Dozens of people have been killed and three villages burned to the ground in South Sudan in an apparent tribal revenge attack, according to local officials.

Up to 400 men from the Murle ethnic group attacked the Lou Nuer villages in Uror county on Wednesday, an official in Jonglei state told The Associated Press on Friday.

Simon Hoth, a county commissioner, said 57 people had been killed and another 40 believed to have been abducted. He said 25 women and 23 children were among the dead, while another 52 people were left wounded.

“They have butchered these people,” said Hoth, a member of the Lou Nuer. So far, there has been no independent verification of the figures provided by Hoth.

Murle fighters were accused of killing 22 in similar attacks in neighboring Akobo county on Sunday.

Retaliatory attacks

The Uror county was also the scene of a Murle attack in August which led to the deaths of an estimated 600 Lou Nuer.

Those attacks prompted a series of retaliatory raids by the Lou Nuer in Pibor county. One Murle official has said that 3,000 Murle died in those attacks.

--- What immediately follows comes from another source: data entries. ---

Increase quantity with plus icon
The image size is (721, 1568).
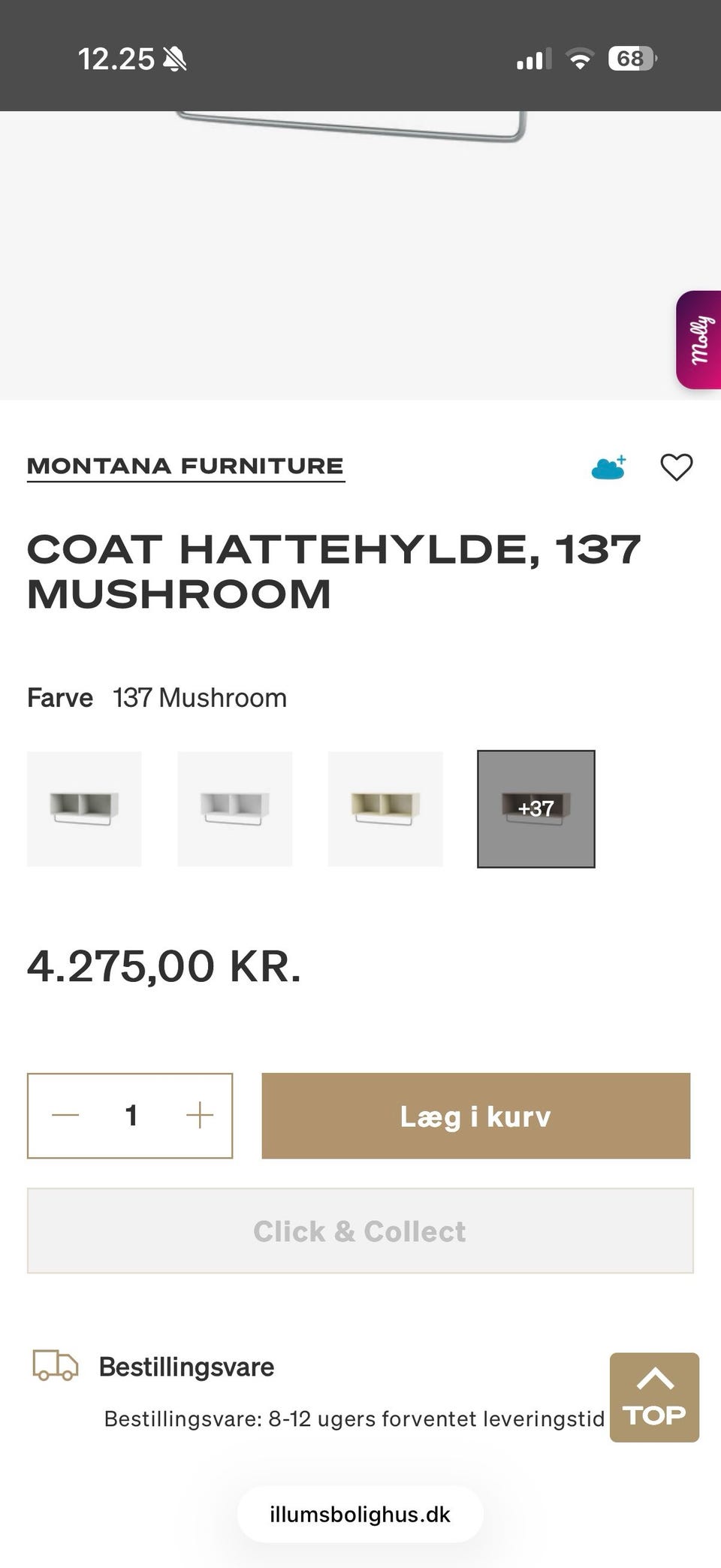(200, 1116)
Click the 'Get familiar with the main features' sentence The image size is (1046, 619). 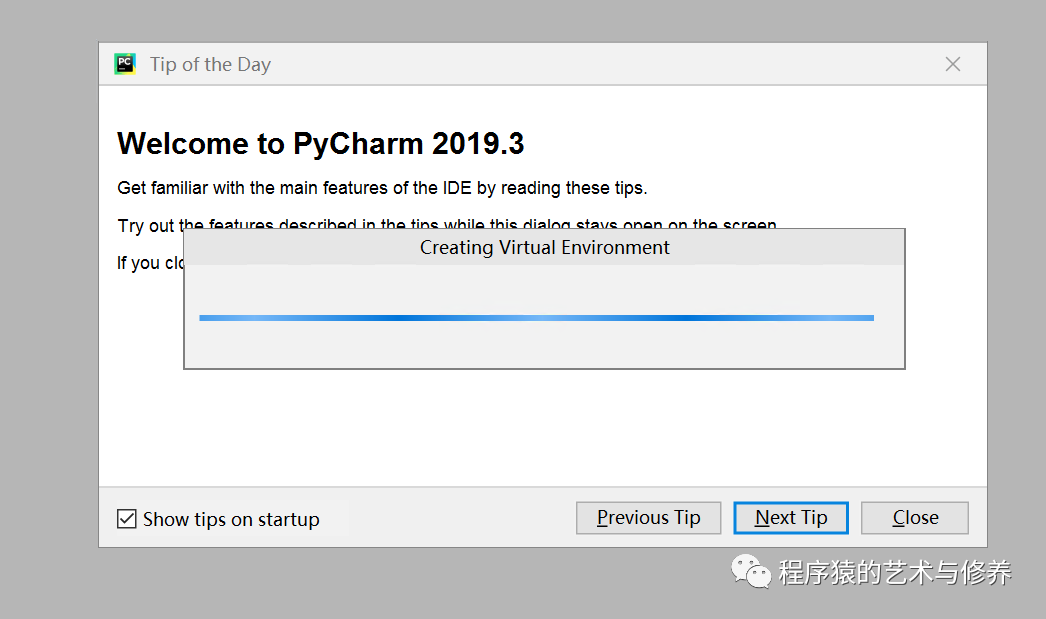coord(382,188)
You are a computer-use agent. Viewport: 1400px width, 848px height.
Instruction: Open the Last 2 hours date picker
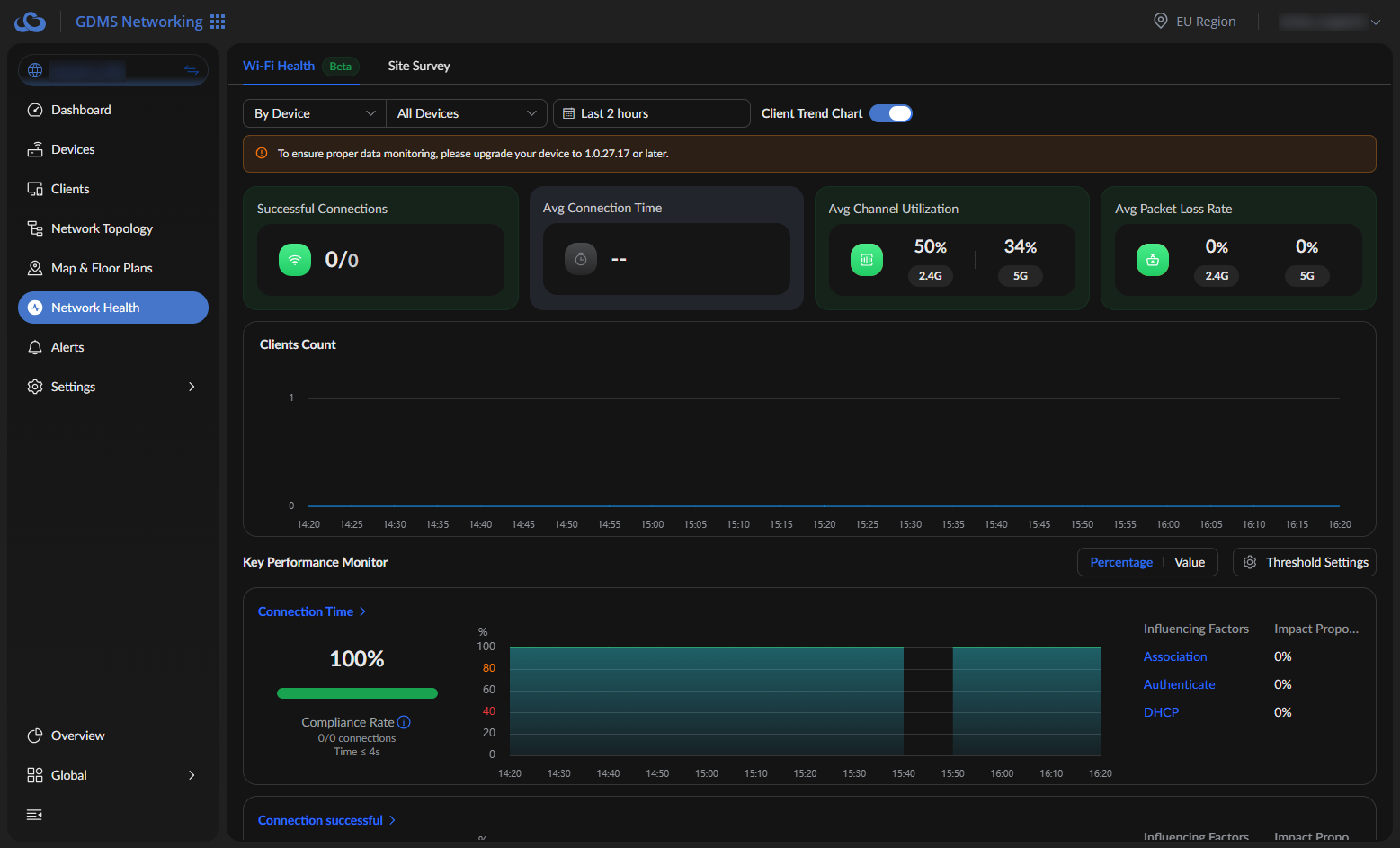(x=652, y=113)
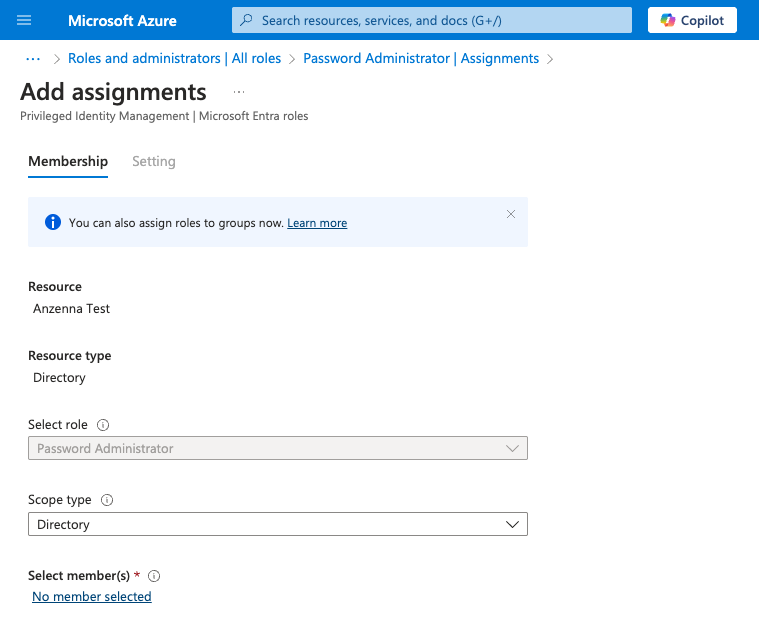759x619 pixels.
Task: Open Password Administrator Assignments breadcrumb
Action: point(421,58)
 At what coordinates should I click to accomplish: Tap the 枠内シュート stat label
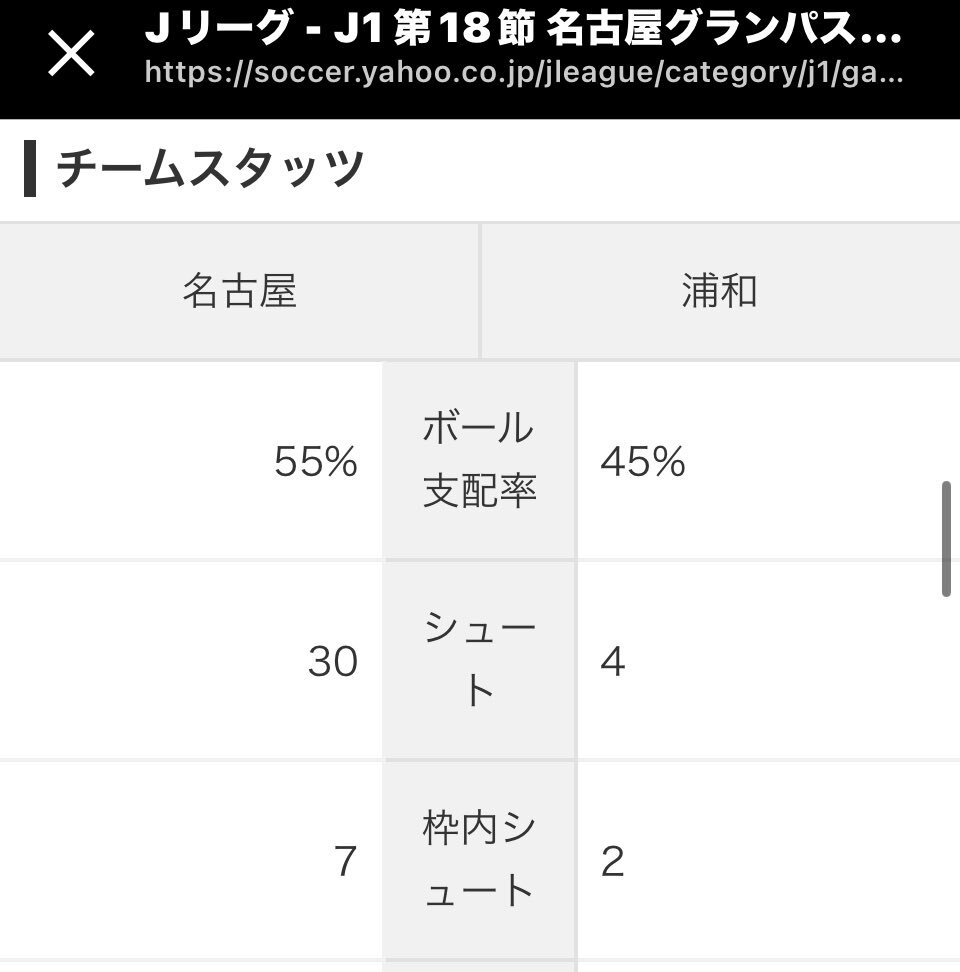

Neither the central government nor the U.N. has confirmed that figure, but scores are feared to have died.

The state of Jonglei has been the site of on-going violence in the last three weeks and the government of the world’s newest nation recently declared it a disaster area.

The United Nations mission in South Sudan estimates at least 60,000 people have been affected by the ongoing violence in Jonglei.